Годар много размышлял, хотя был мало образован и мало читал, находя утомительным присоединять к тому, что он знал с детства, новые сведения, словно добавочные вагоны. Но он пришел к самостоятельным взглядам по известным вопросам и больше всего жалел о том, что недостаточно знает язык образованных людей, чтобы придавать своим мыслям менее бесформенное выражение. Новые идеи, возникая в его уме, останавливались в своем росте. Особенно он размышлял о времени. Время казалось ему чем-то произвольным, растяжимым; он не понимал, как можно на него полагаться, и часы представлялись ему обманчивыми машинами. Он не считал также, что внешний вид предметов отвечает их природе и является единственно возможным. Сколько раз он видел, как они скучиваются, свиваются, слипаются, в зависимости от скорости паровоза. Он вспоминал, какой вид принимают тогда изгороди, вереницы деревьев и сколько неведомых пешеходу движений распространяется вокруг поезда на ходу. В конечном счете он полагал, что такой способ видеть столь же законен, как способ тех, кто перемещается медленно.
Собою Годар существовал умеренно; другими он существовал едва-едва.
Он был членом Велэйского землячества, собиравшегося первую субботу каждого месяца в одном кафе на улице Риволи. Годар редко бывал на собраниях, но иногда о нем говорили за каким-нибудь столиком. Тогда его образ реял одно мгновение вместе с голосами и дымом.

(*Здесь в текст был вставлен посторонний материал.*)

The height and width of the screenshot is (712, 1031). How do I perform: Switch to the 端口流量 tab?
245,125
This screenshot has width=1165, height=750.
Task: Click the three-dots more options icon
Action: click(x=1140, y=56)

За месяц члены землячества иногда вспоминали друг друга. К вечерней трапезе словно приглашали призрак друга. Годар пользовался этими щедротами воспоминания. Он обедал у себя в комнате, одинокий и сумрачный, сам приготовив себе еду на маленькой спиртовке. Но далеко, над собравшейся семьей, появлялось словно излучение его существа, подобно болотному огоньку, и, миг померцав, исчезало.
Были у него и прежние сослуживцы по железной дороге. Он вспоминался им, как коренастый полнокровный человек, любитель пошутить, приветливый, но скуповатый, который никогда не угостит. В таком обличии он появлялся порой в домах других пенсионеров, вдруг возникая рядом с каким-нибудь старым машинистом на платформе мчащегося на всех парах локомотива.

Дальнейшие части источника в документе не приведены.